- Born: April 5, 1919 Morehead, Kentucky, U.S.
- Died: August 26, 1993 Lexington, Kentucky, U.S.
- Education: Morehead State University; Cornell University
- Known for: Research on the amphibians and reptiles of Kentucky
- Scientific career
- Fields: Herpetology, Vertebrate zoology, Mammalogy
- Workplaces: University of Kentucky
- Author abbrev. (zoology): Barbour

= Roger W. Barbour =

American herpetologist (1919–1993)

Roger William Barbour (April 5, 1919 – August 26, 1993) was an American vertebrate zoologist, herpetologist, naturalist, and wildlife photographer. His main research interest focused on the amphibians and reptiles of Kentucky.

== Biography ==
Barbour was born in Morehead, Kentucky to John William and Laura (née Hall) Barbour and came from a farming family. He spent most of his youth exploring the nearby hills and forests of his hometown in northeastern Kentucky. At age fifteen, he enrolled at Morehead State Teachers College (now Morehead State University), where he received his Bachelor of Science degree in 1938. His mentor was zoology professor Wilfred A. Welter (1906–1939), who introduced him to the study of ornithology and herpetology; Barbour later named the salamander Desmognathus welteri in his honor in 1950. In December 1938, Barbour married Bernice Lewis, and the couple had one daughter and two sons. In 1939, he earned his Master of Science degree in ornithology at Cornell University under Arthur Augustus Allen. Soon after, he began doctoral studies under Albert H. Wright (1879–1970) at Cornell, which were interrupted by World War II.

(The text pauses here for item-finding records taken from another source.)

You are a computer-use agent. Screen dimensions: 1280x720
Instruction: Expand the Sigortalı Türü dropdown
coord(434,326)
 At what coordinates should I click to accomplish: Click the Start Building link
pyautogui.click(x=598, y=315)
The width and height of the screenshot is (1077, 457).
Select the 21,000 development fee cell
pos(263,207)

While waiting for his military draft, Barbour taught at various colleges in Kentucky. From 1945 to 1946, he served in the United States Army, and upon returning to Cornell, he changed advisors to mammalogist William J. Hamilton, Jr. Barbour completed his Ph.D. in 1949 with a dissertation on the mammals, amphibians, and reptiles of Big Black Mountain in Harlan County, a coal region in southeastern Kentucky.

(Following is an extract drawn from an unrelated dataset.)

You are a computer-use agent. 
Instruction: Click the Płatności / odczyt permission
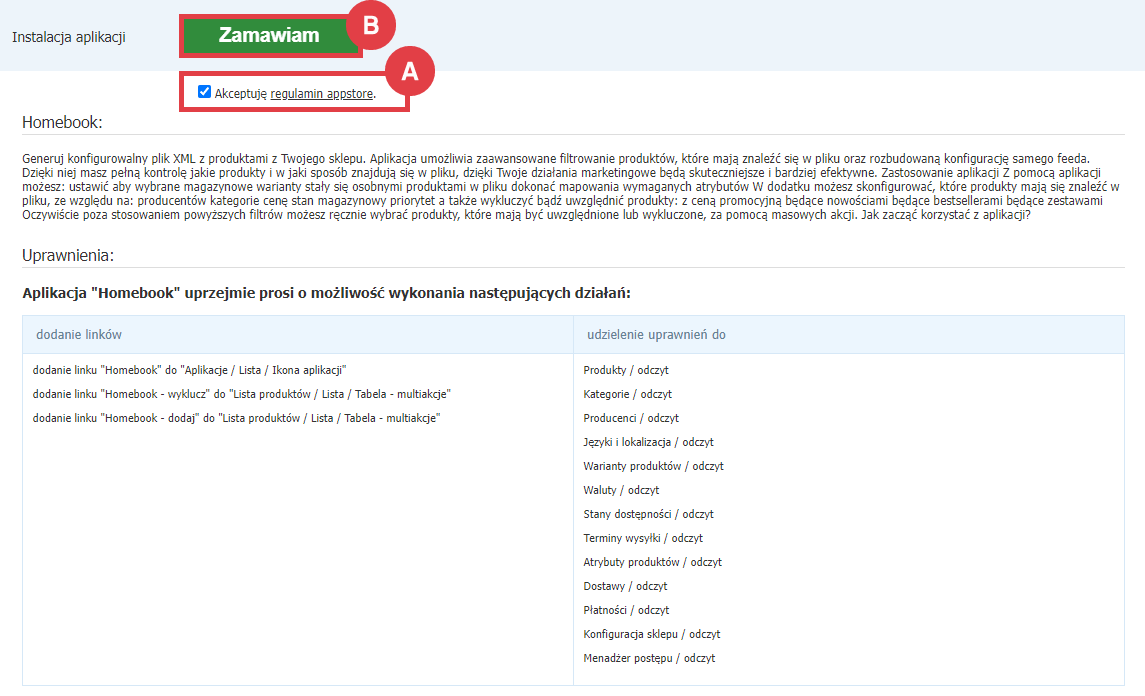click(626, 610)
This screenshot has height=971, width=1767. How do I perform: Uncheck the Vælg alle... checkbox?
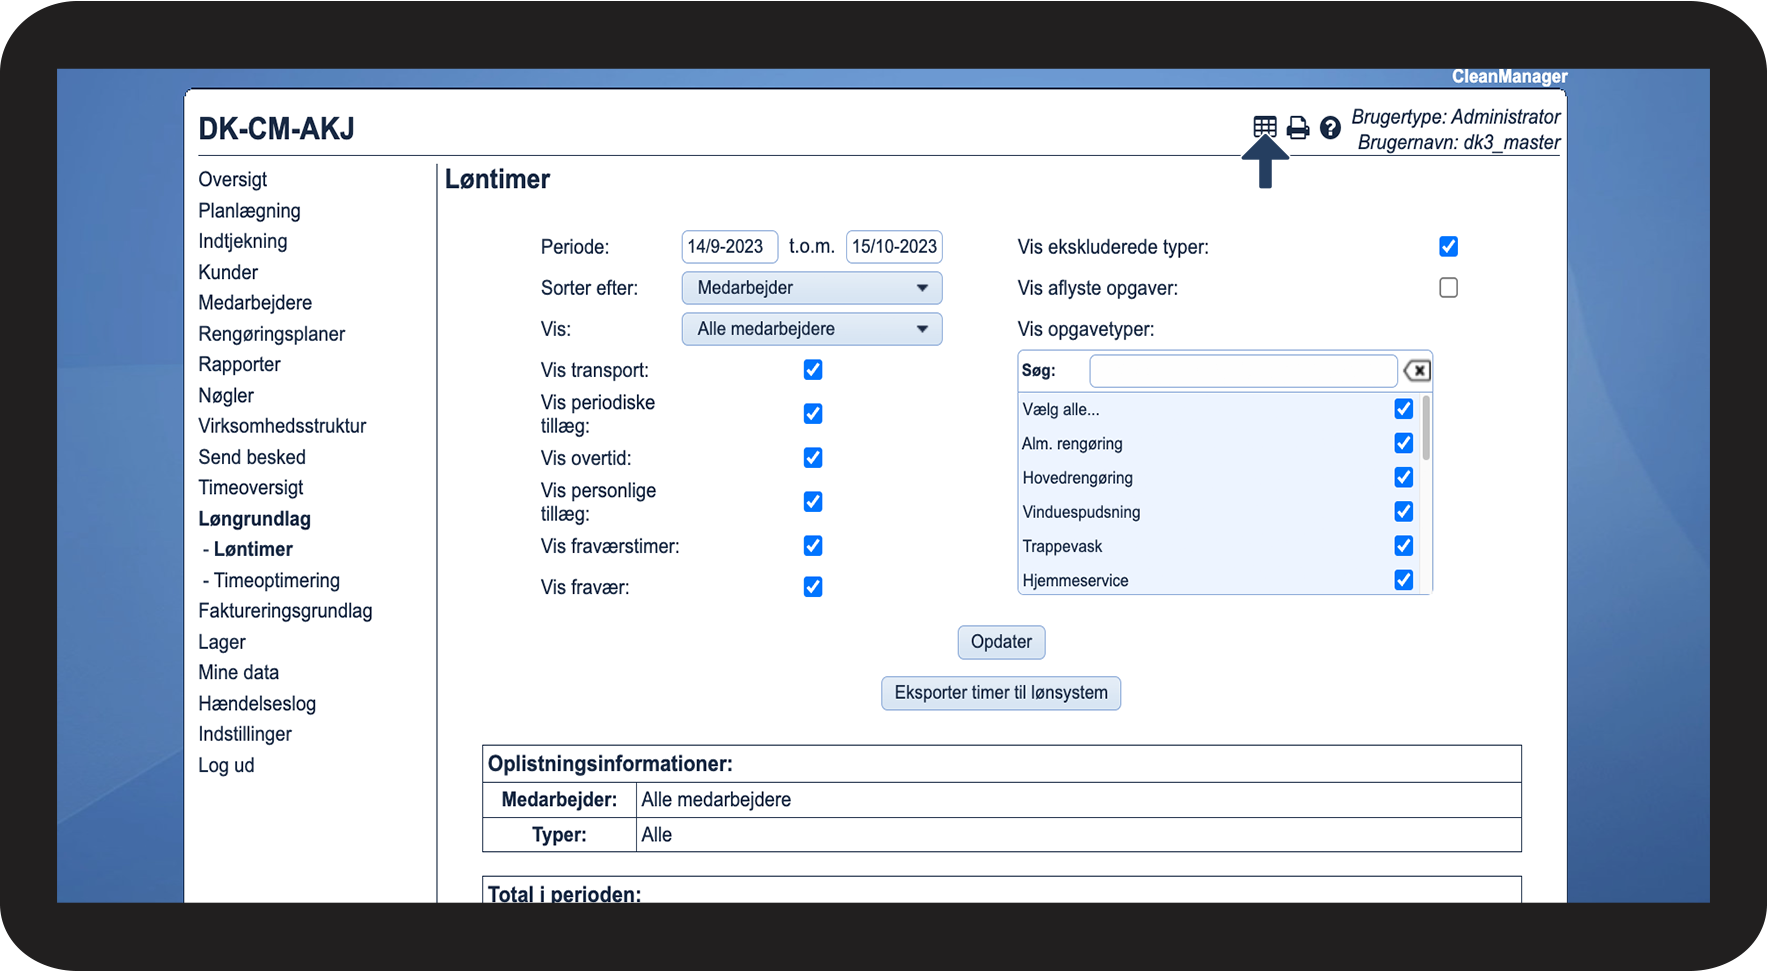tap(1404, 409)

From 1949 to 1950, Barbour taught natural sciences in Wheeling, West Virginia, before joining the University of Kentucky in Lexington. He served there as an instructor until 1952, assistant professor until 1956, associate professor until 1968, and full professor until his retirement in 1984.

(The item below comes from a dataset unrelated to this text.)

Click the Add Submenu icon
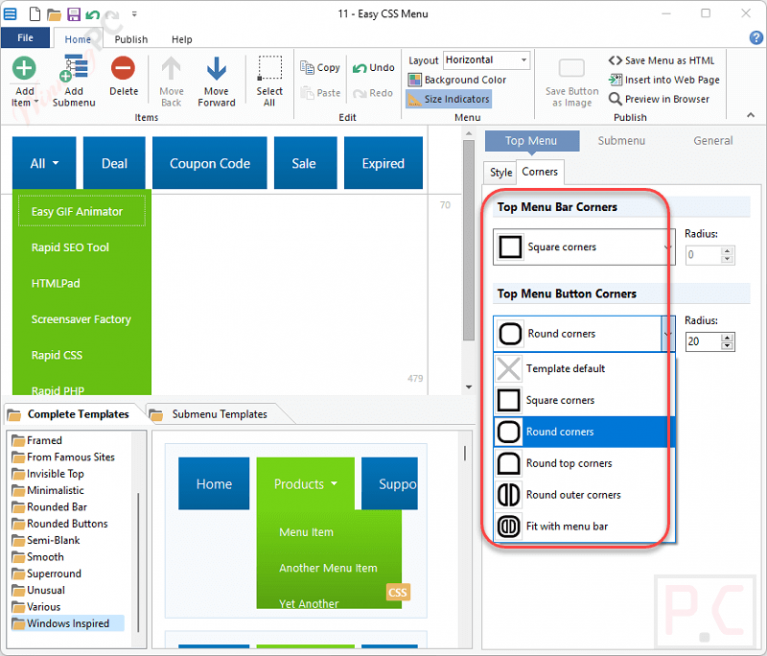This screenshot has width=767, height=656. pyautogui.click(x=74, y=68)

Although primarily a herpetologist and mammalogist, Barbour also wrote extensively on other wildlife topics. His non-herpetological books covered North American bats, Kentucky's shrubs and trees, wildflowers and ferns, mammals, birds, and darters (family Percidae). Between 1940 and 1994, he published more than 90 scholarly articles, 35 of which focused on amphibians and reptiles. His twelve books include Amphibians and Reptiles of Kentucky (1971), Turtles of the United States (1972, with Carl H. Ernst), Snakes of Eastern North America (1989, with Ernst), Turtles of the World (1989, with Ernst), and Turtles of the United States and Canada (1994, with Ernst and Jeffrey E. Lovich). Barbour was also an accomplished nature photographer whose color and black-and-white wildlife and plant photographs appear throughout his works.

== Eponyms ==
In 1989, Fred Kraus and James W. Petranka honored Barbour by naming the salamander species Ambystoma barbouri, which occurs in the Midwestern United States, after him.

== Selected works ==
- with Wayne H. Davis: Bats of America, University Press of Kentucky, Lexington, KY, 1969.
- Amphibians and Reptiles of Kentucky, University Press of Kentucky, Lexington, KY, 1971.
- with Mary E. Wharton: A Guide to the Wildflowers and Ferns of Kentucky, University Press of Kentucky, Lexington, KY, 1971.
- with Carl H. Ernst: Turtles of the United States, University Press of Kentucky, Lexington, KY, 1972.
- with Clell T. Peterson, Delbert Rust, Herbert E. Shadowen, and A. L. Whitt, Jr.: Kentucky Birds: A Finding Guide, University Press of Kentucky, Lexington, KY, 1973.
- with Mary E. Wharton: Trees and Shrubs of Kentucky, University Press of Kentucky, Lexington, KY, 1973.
- with Wayne H. Davis: Mammals of Kentucky, University Press of Kentucky, Lexington, KY, 1974.
- with Robert A. Kuehne: The American Darters, University Press of Kentucky, Lexington, KY, 1983.
- with Carl H. Ernst: Turtles of the World, Smithsonian Institution Press, Washington, D.C., 1989.
- with Carl H. Ernst: Snakes of Eastern North America, George Mason University Press, Fairfax, VA, 1989.
- with Mary E. Wharton: Bluegrass Land and Life: Land Character, Plants, and Animals of the Inner Bluegrass Region of Kentucky, Past, Present, and Future, University Press of Kentucky, Lexington, KY, 1991.
- with Carl H. Ernst and Jeffrey E. Lovich: Turtles of the United States and Canada, Smithsonian Institution Press, Washington, D.C., 1994.